- **Excerpt to read**:
Potential routing conflicts, especially if multiple addresses try to inject default routes.
Addresses don't inject default routes. (They only inject "local subnet" routes.)
Default routes come from the same mechanisms that provide you with your address. So if you're going to use DHCP or IPv6 RA to obtain a default route, then there is no point in your plan, because the network will also provide you with an address appropriate for that network, therefore there is no need to pre-add all possible addresses.
If you are using static configuration only, then unless you manually add a default route, there won't be a default route at all. Similarly:
Should I be flushing routes on each network change to avoid stale or conflicting entries?
Without DHCP or RA, this question does not make sense because the set of routes will be static as well – there won't be any new entries added dynamically, so there won't be any entries that can go stale, either.
With DHCP, it is the DHCP client's job to automatically remove all routes it has added.
How Linux chooses the source IP for outbound packets when multiple global IPs exist on one interface.

- **Given task 1**:
Say whether each statement agrees with the routing excerpt. Answer yes or no for each, and quote the words of the excerpt that decide it. (a) Addresses inject default routes. (b) With DHCP, the DHCP client is responsible for removing the routes it added. (c) With static configuration only, a default route is present without being added manually.
The routing text and the records that come next are separate material.

- **Data provided**:
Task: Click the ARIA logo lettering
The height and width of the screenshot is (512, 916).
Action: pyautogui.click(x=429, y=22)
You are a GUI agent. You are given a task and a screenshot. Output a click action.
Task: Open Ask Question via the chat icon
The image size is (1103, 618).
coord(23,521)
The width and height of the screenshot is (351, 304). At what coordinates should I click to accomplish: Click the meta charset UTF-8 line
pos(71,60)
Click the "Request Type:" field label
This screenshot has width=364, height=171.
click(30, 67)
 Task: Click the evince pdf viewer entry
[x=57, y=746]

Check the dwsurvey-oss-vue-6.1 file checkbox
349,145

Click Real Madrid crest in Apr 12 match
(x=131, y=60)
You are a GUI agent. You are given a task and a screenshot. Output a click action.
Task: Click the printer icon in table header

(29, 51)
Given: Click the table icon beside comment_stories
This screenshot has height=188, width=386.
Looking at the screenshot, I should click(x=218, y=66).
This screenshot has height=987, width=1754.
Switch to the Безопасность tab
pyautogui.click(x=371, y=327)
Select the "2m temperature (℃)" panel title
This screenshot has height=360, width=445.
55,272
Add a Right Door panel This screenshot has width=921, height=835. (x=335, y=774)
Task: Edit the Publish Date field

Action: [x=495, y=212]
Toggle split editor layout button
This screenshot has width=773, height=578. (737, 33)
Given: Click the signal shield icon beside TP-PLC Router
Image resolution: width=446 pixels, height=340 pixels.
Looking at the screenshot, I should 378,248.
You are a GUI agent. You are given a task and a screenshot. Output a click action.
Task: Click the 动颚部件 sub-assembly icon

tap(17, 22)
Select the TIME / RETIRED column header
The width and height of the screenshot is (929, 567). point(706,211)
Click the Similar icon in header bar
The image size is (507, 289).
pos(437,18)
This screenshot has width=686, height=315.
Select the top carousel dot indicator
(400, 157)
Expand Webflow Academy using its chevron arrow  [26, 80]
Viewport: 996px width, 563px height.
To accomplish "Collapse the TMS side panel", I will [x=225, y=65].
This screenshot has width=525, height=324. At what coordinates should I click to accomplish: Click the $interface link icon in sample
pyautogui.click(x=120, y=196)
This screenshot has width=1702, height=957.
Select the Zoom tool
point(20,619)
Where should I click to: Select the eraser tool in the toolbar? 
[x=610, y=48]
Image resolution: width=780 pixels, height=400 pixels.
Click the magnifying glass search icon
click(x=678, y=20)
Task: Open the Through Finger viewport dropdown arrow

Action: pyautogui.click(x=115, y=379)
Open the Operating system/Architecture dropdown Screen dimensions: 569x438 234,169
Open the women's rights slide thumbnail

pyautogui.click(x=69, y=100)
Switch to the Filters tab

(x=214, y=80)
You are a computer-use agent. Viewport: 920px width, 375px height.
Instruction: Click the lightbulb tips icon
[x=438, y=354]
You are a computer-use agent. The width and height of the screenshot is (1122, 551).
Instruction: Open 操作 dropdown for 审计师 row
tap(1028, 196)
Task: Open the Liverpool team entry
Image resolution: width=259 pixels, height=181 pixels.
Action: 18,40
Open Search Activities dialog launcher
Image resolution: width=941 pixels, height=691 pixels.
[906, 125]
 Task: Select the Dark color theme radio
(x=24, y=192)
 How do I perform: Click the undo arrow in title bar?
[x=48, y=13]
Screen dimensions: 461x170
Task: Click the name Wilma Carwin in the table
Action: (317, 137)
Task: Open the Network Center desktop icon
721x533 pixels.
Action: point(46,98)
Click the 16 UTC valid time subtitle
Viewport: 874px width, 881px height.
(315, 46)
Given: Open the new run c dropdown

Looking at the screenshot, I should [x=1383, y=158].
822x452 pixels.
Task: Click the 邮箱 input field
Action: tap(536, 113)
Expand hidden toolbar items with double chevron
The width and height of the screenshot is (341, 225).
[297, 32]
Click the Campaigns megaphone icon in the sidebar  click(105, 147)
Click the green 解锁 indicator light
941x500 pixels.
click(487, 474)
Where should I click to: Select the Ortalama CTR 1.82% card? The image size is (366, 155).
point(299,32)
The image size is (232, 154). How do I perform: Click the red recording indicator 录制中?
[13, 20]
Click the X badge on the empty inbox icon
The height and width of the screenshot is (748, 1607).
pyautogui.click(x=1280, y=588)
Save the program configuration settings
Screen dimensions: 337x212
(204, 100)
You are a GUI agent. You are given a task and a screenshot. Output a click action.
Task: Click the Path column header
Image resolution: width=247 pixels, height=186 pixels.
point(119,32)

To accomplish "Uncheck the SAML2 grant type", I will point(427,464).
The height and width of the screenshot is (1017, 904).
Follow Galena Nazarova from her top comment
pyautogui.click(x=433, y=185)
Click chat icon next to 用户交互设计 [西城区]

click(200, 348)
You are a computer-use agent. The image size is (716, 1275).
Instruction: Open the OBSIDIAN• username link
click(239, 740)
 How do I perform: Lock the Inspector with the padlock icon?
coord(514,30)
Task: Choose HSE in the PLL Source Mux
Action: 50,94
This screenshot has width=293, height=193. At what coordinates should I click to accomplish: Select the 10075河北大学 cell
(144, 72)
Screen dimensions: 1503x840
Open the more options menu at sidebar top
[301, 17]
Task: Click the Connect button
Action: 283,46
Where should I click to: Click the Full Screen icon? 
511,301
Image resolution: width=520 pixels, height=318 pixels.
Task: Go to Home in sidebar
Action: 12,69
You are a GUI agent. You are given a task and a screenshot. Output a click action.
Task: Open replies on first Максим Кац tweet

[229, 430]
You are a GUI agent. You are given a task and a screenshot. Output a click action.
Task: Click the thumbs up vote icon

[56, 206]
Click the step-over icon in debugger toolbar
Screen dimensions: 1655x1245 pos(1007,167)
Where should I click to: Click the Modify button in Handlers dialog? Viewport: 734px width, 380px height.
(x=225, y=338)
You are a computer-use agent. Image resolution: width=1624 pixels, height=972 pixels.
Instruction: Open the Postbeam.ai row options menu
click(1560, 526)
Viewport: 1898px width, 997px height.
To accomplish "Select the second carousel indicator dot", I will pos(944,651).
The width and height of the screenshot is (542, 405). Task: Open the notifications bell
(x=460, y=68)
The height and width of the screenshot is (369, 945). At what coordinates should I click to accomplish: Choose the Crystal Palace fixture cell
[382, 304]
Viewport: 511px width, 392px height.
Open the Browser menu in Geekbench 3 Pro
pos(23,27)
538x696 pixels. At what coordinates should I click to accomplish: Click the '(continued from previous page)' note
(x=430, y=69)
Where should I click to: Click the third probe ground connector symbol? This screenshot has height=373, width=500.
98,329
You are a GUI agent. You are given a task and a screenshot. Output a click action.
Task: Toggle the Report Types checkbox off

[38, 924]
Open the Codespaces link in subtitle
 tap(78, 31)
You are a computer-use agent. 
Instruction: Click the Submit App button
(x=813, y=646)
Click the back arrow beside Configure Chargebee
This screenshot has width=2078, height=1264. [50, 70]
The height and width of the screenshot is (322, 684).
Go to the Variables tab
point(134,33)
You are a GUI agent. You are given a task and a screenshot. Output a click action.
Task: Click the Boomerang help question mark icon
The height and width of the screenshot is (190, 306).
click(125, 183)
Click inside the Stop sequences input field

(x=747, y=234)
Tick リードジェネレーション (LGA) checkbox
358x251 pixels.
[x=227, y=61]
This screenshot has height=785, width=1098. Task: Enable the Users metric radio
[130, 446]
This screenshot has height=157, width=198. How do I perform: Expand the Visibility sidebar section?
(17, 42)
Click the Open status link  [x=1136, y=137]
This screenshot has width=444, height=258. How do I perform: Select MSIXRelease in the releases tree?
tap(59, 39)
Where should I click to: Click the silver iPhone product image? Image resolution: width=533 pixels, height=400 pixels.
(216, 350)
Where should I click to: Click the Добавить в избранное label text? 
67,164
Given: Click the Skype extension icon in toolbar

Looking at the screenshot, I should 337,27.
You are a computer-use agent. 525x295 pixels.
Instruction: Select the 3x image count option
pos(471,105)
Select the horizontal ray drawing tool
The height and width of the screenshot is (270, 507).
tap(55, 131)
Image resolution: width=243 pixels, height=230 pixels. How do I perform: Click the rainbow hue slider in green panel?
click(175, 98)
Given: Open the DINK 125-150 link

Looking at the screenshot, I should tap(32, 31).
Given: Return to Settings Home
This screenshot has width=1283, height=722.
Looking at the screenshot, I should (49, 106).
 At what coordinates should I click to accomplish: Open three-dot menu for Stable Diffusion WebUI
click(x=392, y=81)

- **Given task 2**:
From the records, quote everything from the line that contains "How do I perform: Click the undo" down to the line that contains "click(239, 740)", with both of those lines included.

- **Written reply 1**:
(a) No: "Addresses don't inject default routes."
(b) Yes: "With DHCP, it is the DHCP client's job to automatically remove all routes it has added."
(c) No: "If you are using static configuration only, then unless you manually add a default route, there won't be a default route at all."

- **Written reply 2**:
 How do I perform: Click the undo arrow in title bar?
[x=48, y=13]
Screen dimensions: 461x170
Task: Click the name Wilma Carwin in the table
Action: (317, 137)
Task: Open the Network Center desktop icon
721x533 pixels.
Action: point(46,98)
Click the 16 UTC valid time subtitle
Viewport: 874px width, 881px height.
(315, 46)
Given: Open the new run c dropdown

Looking at the screenshot, I should [x=1383, y=158].
822x452 pixels.
Task: Click the 邮箱 input field
Action: tap(536, 113)
Expand hidden toolbar items with double chevron
The width and height of the screenshot is (341, 225).
[297, 32]
Click the Campaigns megaphone icon in the sidebar  click(105, 147)
Click the green 解锁 indicator light
941x500 pixels.
click(487, 474)
Where should I click to: Select the Ortalama CTR 1.82% card? The image size is (366, 155).
point(299,32)
The image size is (232, 154). How do I perform: Click the red recording indicator 录制中?
[13, 20]
Click the X badge on the empty inbox icon
The height and width of the screenshot is (748, 1607).
pyautogui.click(x=1280, y=588)
Save the program configuration settings
Screen dimensions: 337x212
(204, 100)
You are a GUI agent. You are given a task and a screenshot. Output a click action.
Task: Click the Path column header
Image resolution: width=247 pixels, height=186 pixels.
point(119,32)

To accomplish "Uncheck the SAML2 grant type", I will point(427,464).
The height and width of the screenshot is (1017, 904).
Follow Galena Nazarova from her top comment
pyautogui.click(x=433, y=185)
Click chat icon next to 用户交互设计 [西城区]

click(200, 348)
You are a computer-use agent. The image size is (716, 1275).
Instruction: Open the OBSIDIAN• username link
click(239, 740)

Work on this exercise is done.